----- Records shown -----

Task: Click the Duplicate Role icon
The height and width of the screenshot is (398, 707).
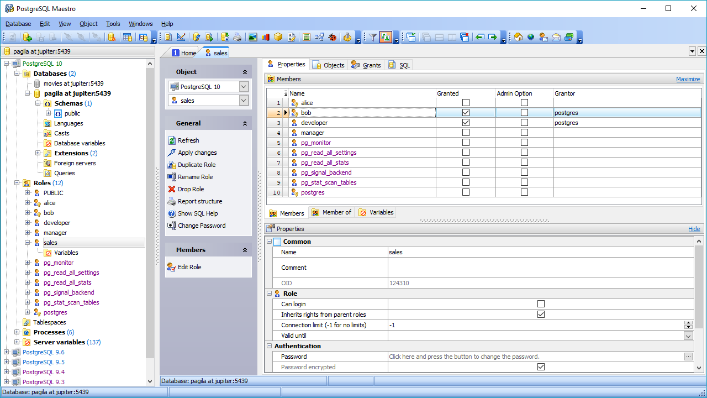Action: point(172,165)
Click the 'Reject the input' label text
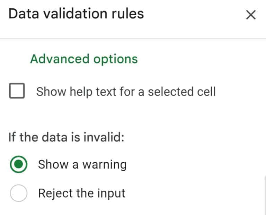The image size is (266, 215). (x=82, y=193)
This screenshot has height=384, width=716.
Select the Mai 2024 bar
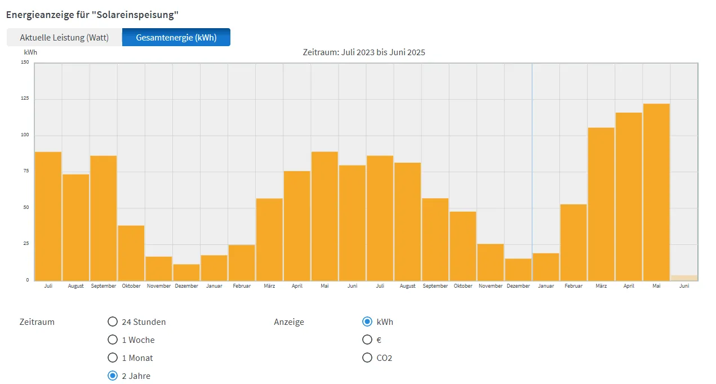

-----

**Instructions for the task:** Show each line of the material above that contains the word "height".

**Full answer:**
The height and width of the screenshot is (398, 707).
This screenshot has height=384, width=716.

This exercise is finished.